Below are the records; copy each line in which "computer" occurs.

### Records supplied
+ + + +
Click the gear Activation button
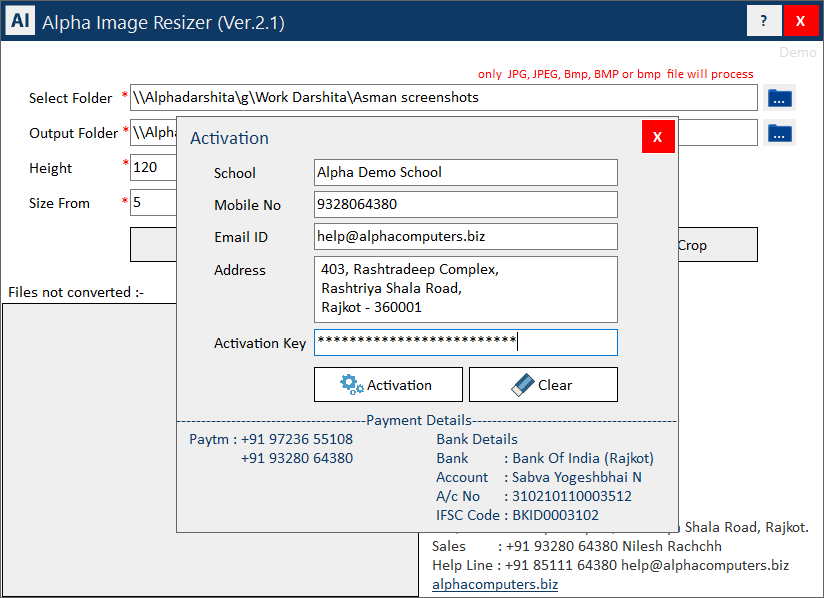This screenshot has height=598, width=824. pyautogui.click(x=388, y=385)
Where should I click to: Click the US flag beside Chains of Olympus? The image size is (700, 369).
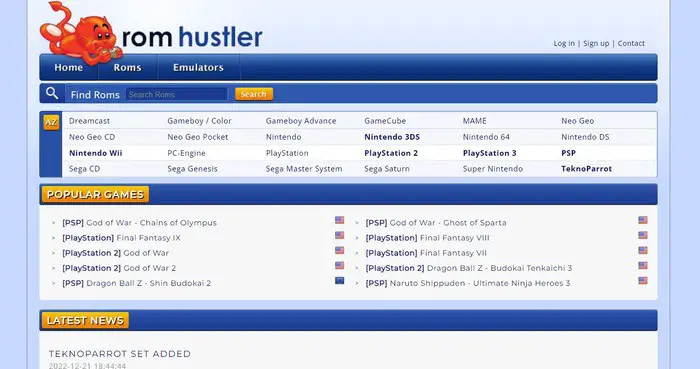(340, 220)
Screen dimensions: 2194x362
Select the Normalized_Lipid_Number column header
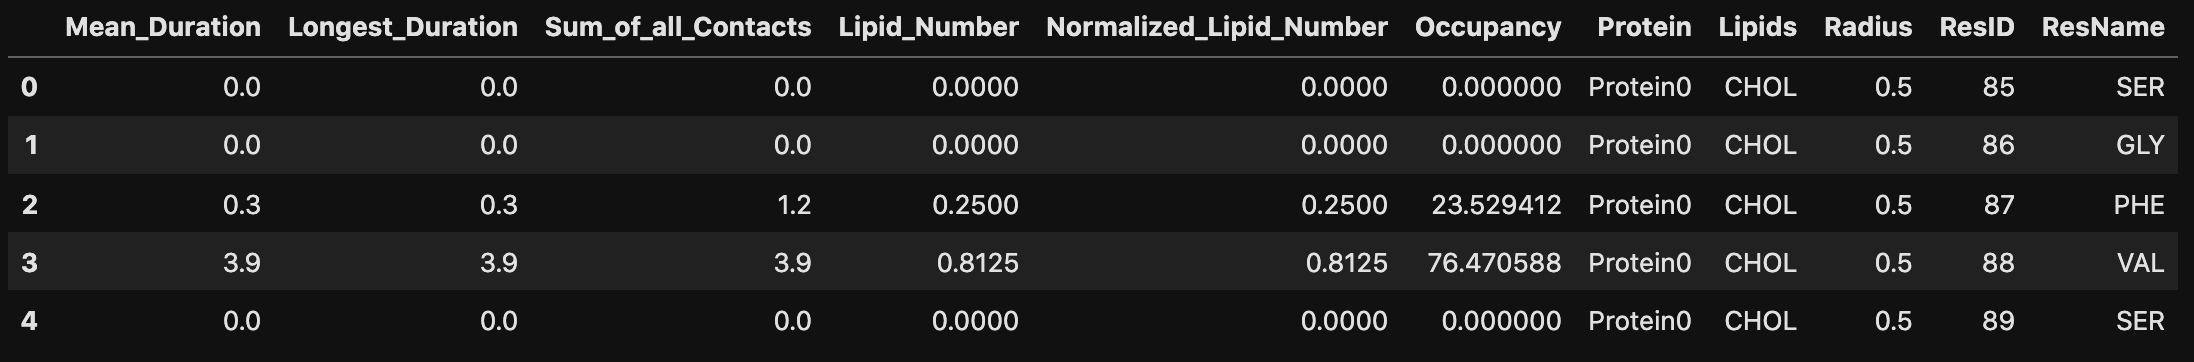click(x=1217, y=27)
+ + + +
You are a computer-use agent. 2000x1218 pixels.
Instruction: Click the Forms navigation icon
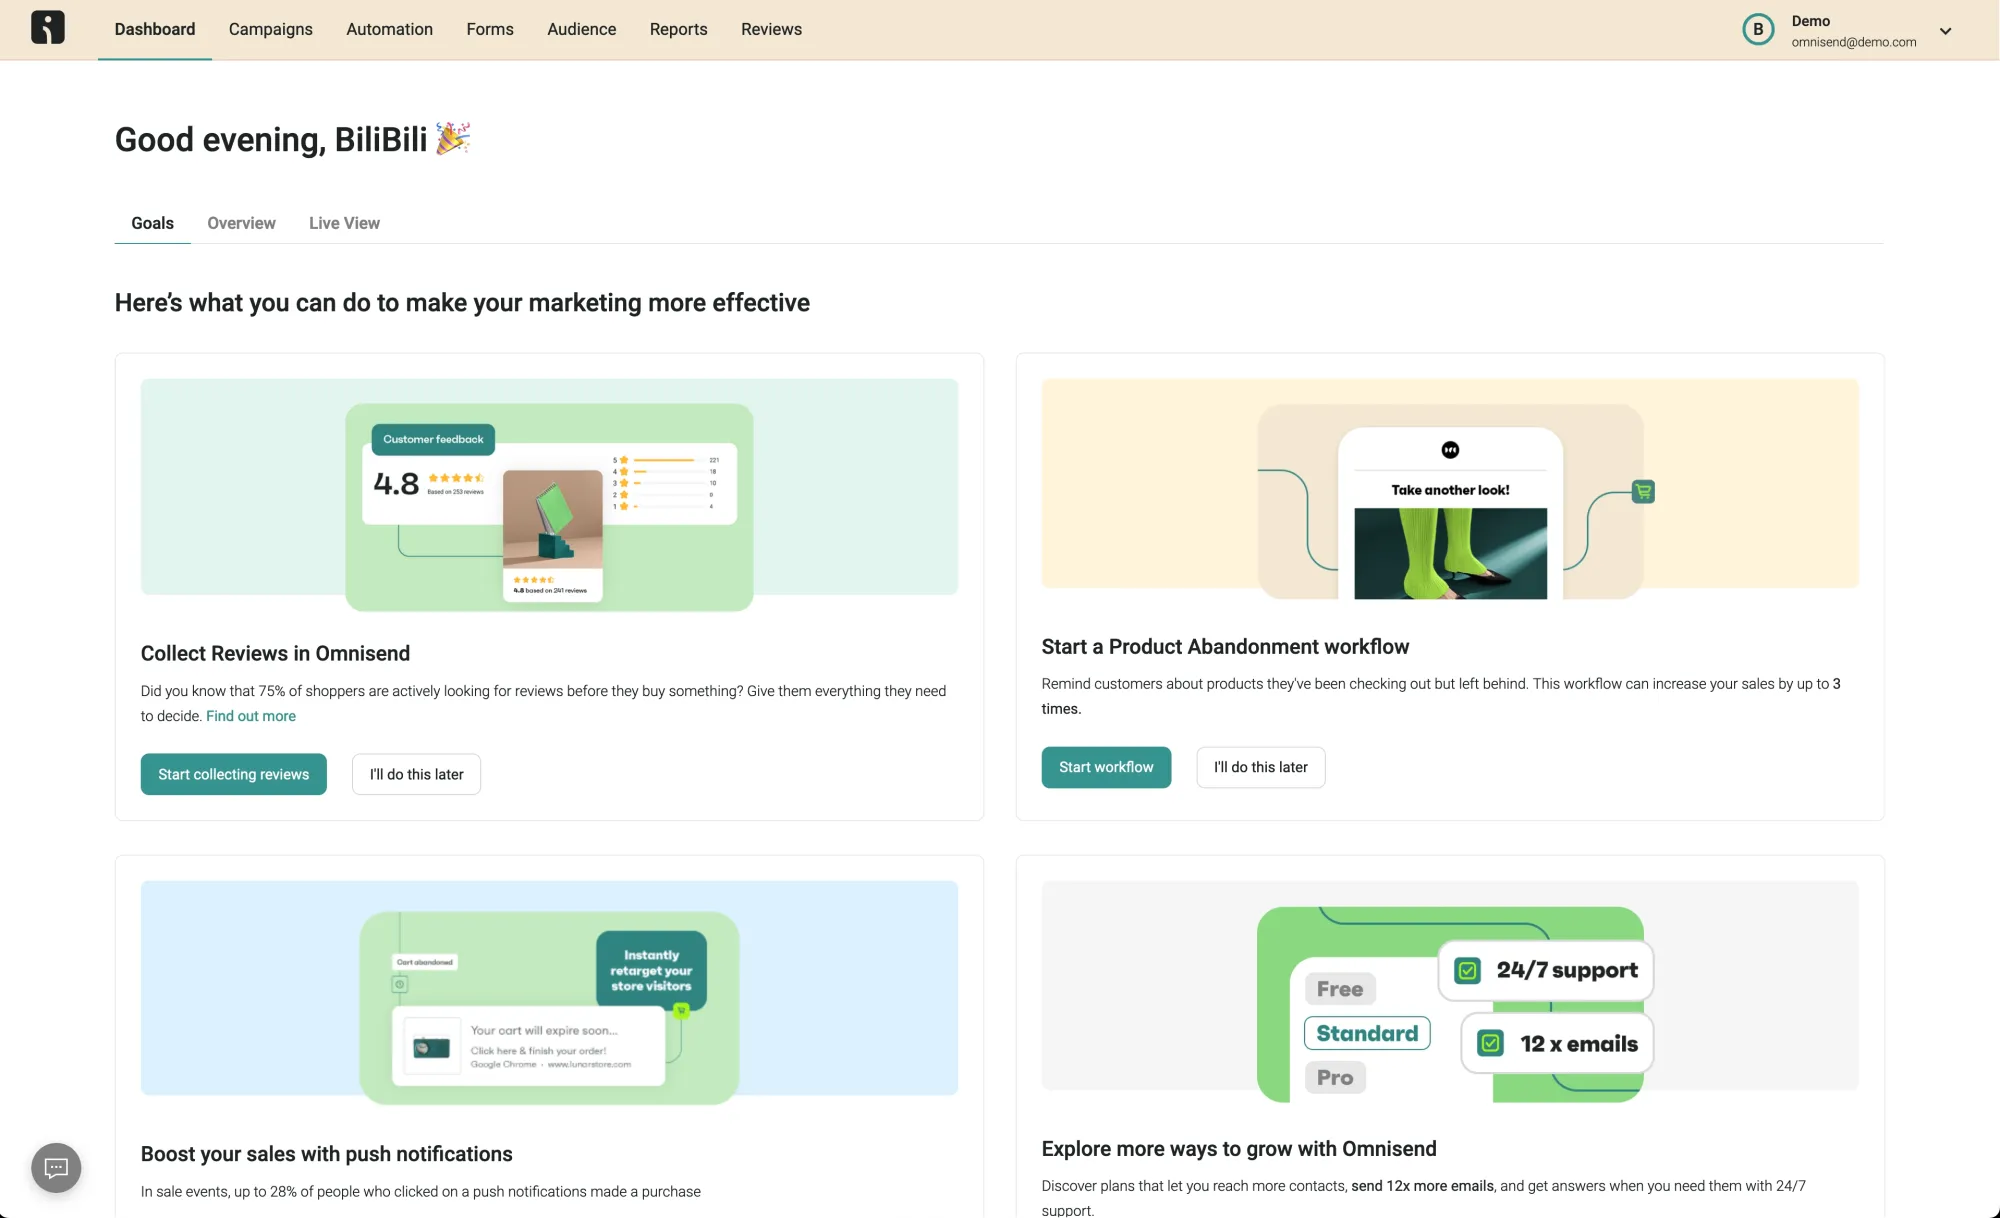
+ + + +
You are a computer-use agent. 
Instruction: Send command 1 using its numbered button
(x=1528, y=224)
+ + + +
### Response to the task
You are a computer-use agent. 2000x1218 pixels.
You are a computer-use agent. 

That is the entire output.